We can change the scheme so that when a write is
broadcast, if any other processor has a snoop hit, it signals this back to the
owner. Then the owner knows it must write through again. However, if no other
processor has a copy (signals snooping), it can proceed to write privately. The
processor's cache must then snoop for read accesses from other processors and
respond to these with the current data, and by marking the line as snooped. The
line can return to private status once a write-through results in a no-snoop
response.
One interesting side effect of ownership protocols is
that they can sometimes result in a speedup greater than the number of
processors because the data resides in faster memory. Thus, other processors
gain some speed advantage on misses because instead of fetching from the slower
main memory, they get data from another processor's fast cache. However, it takes
a fairly unusual pattern of access for this to actually be observed in real
system performance.
Directory Based Coherence
The previous schemes have all relied heavily on
broadcast operations, which are easy to implement on a bus. However, buses are
limited in their capacity and thus other structures are required to support
sharing for more than a few processors. These structures may support broadcast,
but even so, broadcast-based protocols are limited.

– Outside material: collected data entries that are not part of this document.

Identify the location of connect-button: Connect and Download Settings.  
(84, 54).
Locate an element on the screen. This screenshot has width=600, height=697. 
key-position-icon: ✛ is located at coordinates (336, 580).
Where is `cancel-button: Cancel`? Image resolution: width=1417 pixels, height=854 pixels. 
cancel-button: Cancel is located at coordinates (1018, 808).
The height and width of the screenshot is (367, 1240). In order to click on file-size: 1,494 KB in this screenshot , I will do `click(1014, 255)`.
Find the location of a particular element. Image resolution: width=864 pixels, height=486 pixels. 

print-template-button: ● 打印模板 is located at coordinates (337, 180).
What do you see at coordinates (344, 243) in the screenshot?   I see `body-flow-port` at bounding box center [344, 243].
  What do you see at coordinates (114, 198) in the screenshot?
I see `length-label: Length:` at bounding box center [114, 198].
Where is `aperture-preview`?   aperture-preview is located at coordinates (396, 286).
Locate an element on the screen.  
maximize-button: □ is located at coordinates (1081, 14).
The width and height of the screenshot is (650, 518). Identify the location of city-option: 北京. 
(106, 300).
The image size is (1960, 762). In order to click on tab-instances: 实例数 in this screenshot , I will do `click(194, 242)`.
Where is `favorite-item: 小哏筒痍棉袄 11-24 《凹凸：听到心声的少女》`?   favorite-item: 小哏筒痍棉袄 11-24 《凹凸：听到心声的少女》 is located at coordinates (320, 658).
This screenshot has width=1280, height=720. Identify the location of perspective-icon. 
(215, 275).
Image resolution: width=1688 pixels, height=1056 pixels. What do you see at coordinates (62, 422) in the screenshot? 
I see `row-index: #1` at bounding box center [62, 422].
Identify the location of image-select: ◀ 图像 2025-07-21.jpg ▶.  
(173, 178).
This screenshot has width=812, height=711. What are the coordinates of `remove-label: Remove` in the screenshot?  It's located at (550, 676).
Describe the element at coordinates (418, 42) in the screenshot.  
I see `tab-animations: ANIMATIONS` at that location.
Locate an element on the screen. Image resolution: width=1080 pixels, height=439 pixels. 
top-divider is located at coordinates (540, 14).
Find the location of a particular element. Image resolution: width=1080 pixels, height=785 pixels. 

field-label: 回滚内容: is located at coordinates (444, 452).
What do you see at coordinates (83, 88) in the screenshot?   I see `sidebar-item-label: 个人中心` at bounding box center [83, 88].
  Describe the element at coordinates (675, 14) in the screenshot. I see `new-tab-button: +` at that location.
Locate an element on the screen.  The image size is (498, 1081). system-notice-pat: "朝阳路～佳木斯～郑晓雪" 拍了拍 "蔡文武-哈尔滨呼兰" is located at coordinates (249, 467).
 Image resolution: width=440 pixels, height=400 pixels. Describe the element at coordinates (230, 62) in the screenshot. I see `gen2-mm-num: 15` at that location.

The problem is that broadcast is an inherently limited
means of communication. It implies a resource that all processors have access
to, which means that either they contend to transmit, or they saturate on
reception, or they have a factor of N hardware for dealing with the N potential
broadcasts.
In a system where memory is a shared resource and
processors have only cache as local memory, then each bank of main memory can
keep a directory of all caches that have copied a particular line (block).
Then, when a processor writes to a location in the block, individual messages
are sent to any other caches that have copies. Thus, network traffic is limited
to only essential updates.
The memory must keep a bit-vector for each line that
has one bit per processor, plus a bit to indicate ownership (in which case there
is only one bit set in the processor vector).
This full-map protocol is extremely expensive in terms
of memory for more than a few processors. It thus defeats the purpose of
leaving a bus-based architecture.
A limited-map protocol stores a small number of
processor ID tags with each line in main memory. The assumption here is that
only a few processors share data at one time. If there is a need for more
processors to share the data than there are slots provided in the directory,
then broadcast is used instead.
Chained directories have the main memory store a
pointer to a linked list that is itself stored in the caches. Thus, an access
that invalidates other copies goes to memory and then traces a chain of
pointers from cache to cache, invalidating along the chain. The actual write
operation stalls until the chain has been traversed. Obviously this is a slow
process (and a prime candidate for use of microthreading to hide the latency).